ZTwo major shareholders of the US medical device manufacturer Masimo are up in arms about a clause in the contract that would give CEO Joe Kiani around $600 million if certain changes were made to the board. The second-largest US pension fund, CalSTRS, announced that it intends to join forces with activist investor Politan Capital to take legal action against the provision in Kiani’s contract. After that, he gets the money if he loses one of his two positions as CEO and chairman, the company appoints a special representative of the independent directors, or more than a third of the five board members are replaced within two years.
Masimo, a maker of medical monitoring equipment, is valued at over $9 billion on the stock market.
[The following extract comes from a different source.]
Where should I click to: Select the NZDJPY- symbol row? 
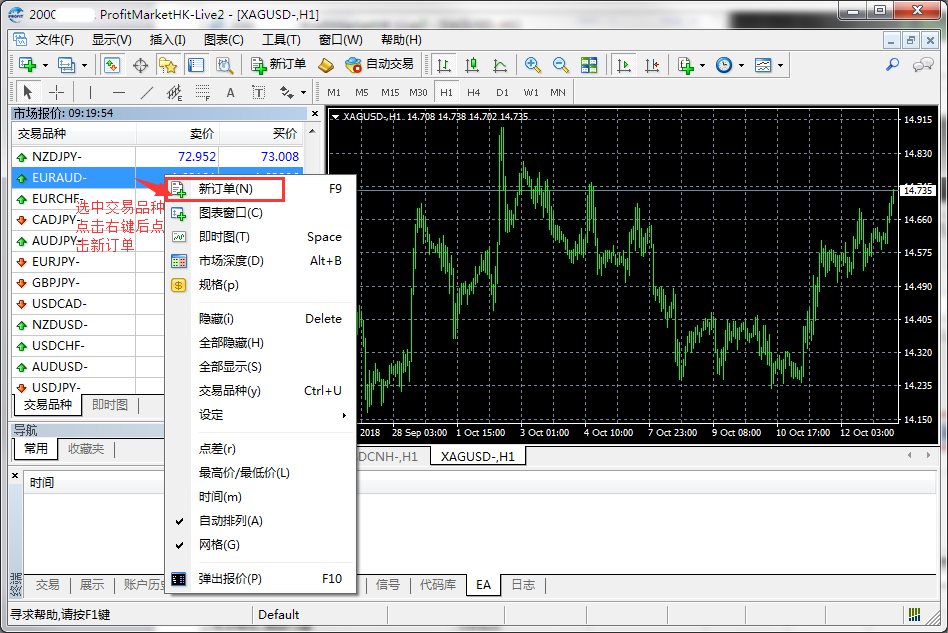(57, 156)
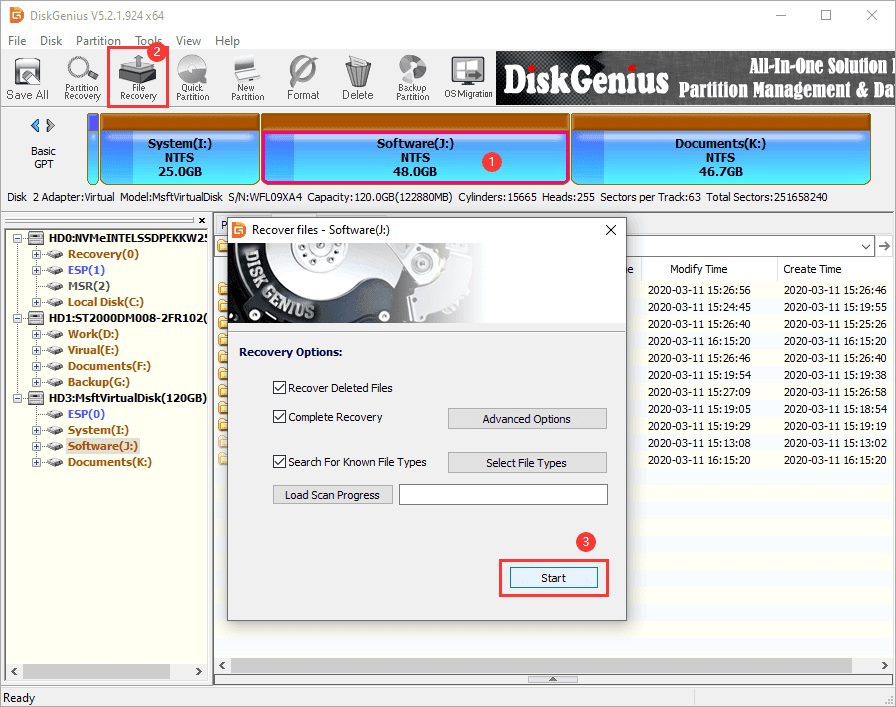Open the Backup Partition tool
Viewport: 896px width, 707px height.
412,78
Politan holds nine percent of the shares and is interested in a seat on the board, the most important company body under US corporate law with combined management and supervisory functions. Two of the board members are up for election at this year’s shareholders’ meeting.
California teachers’ pension fund CalSTRS is a sizeable investor with $311 billion in assets under management and has had a stake in Masimo for more than a decade. The agreement is not in the best interests of shareholders and could set a dangerous example, said Aeisha Mastagni, portfolio manager at CalSTRS.
Masimo explained that the controversial clause was decided seven years ago and made known to the shareholders. It had the desired effect because the value of the company had more than quadrupled under Kiani. A Delaware judge last month denied a motion by Masimo to dismiss the shareholder lawsuit. The judge spoke of an “amazing sum” that was earmarked for Kiani.